━━ Ausgangstext ━━

Euroländer mit chronischen Leistungsbilanzüberschüssen wie Deutschland, Österreich und die Niederlande sollen diese abbauen und auf die Entwicklung ihrer Binnenwirtschaft und Binnennachfrage umschalten. Noch deutlicher wird am 8. März bei Spiegel-online der finanzpolitische Sprecher der grünen Bundestagsfraktion, Gerhard Schick: Europa brauche ein Verfahren, »das im Ernstfall auch die Gläubiger zur Kasse bittet und das Ausdruck auch der Solidarität in Europa ist«. Hier klingt der alte Vorschlag des Ökonomen John Maynard Keynes zu den Verhandlungen von Bretton Woods nach dem Zweiten Weltkrieg an, wonach auch die Überschußländer als Gläubiger für die von ihnen gegebenen Kredite Positivzinsen zahlen müssen. Dies soll sie dazu motivieren, ihre Leistungsbilanzüberschüsse abzubauen.

━━━
━━ Datenzeilen ━━

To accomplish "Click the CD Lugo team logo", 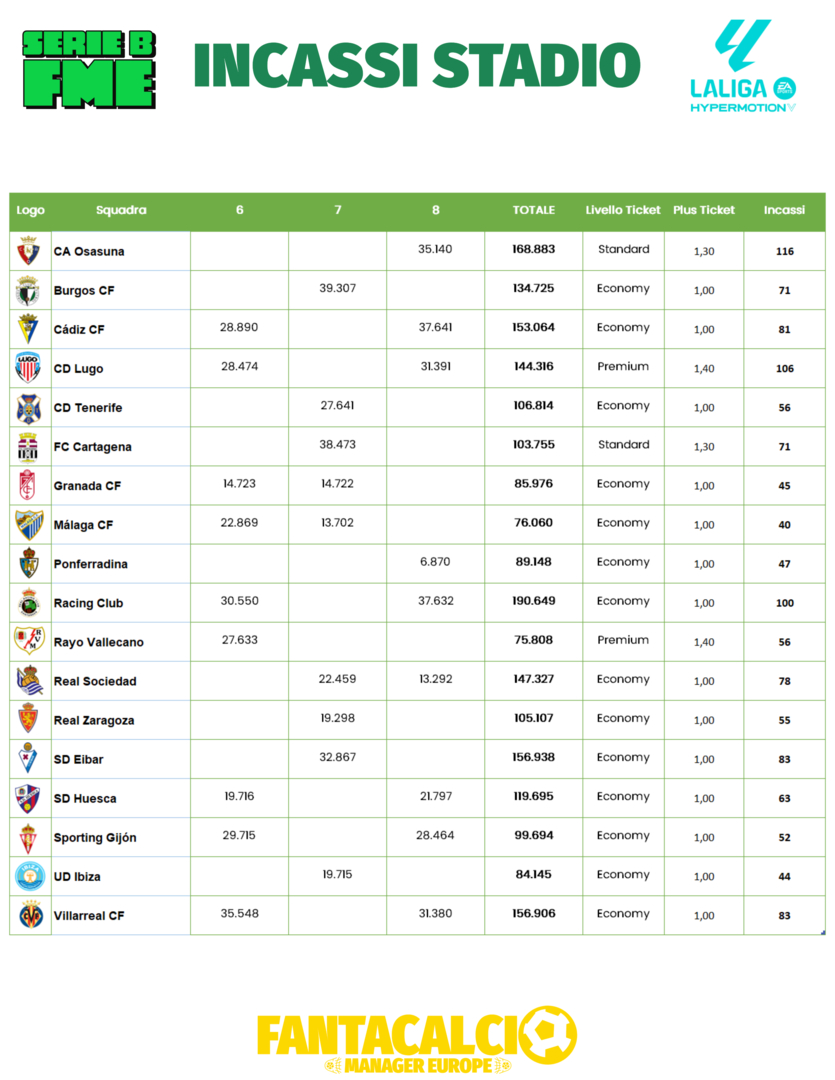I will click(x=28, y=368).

━━━

Ziel der Übung -> Zitieren Sie den Ausgangstext zu den Leistungsbilanzüberschüssen vollständig und wortgetreu.

Musterlösung ->
Euroländer mit chronischen Leistungsbilanzüberschüssen wie Deutschland, Österreich und die Niederlande sollen diese abbauen und auf die Entwicklung ihrer Binnenwirtschaft und Binnennachfrage umschalten. Noch deutlicher wird am 8. März bei Spiegel-online der finanzpolitische Sprecher der grünen Bundestagsfraktion, Gerhard Schick: Europa brauche ein Verfahren, »das im Ernstfall auch die Gläubiger zur Kasse bittet und das Ausdruck auch der Solidarität in Europa ist«. Hier klingt der alte Vorschlag des Ökonomen John Maynard Keynes zu den Verhandlungen von Bretton Woods nach dem Zweiten Weltkrieg an, wonach auch die Überschußländer als Gläubiger für die von ihnen gegebenen Kredite Positivzinsen zahlen müssen. Dies soll sie dazu motivieren, ihre Leistungsbilanzüberschüsse abzubauen.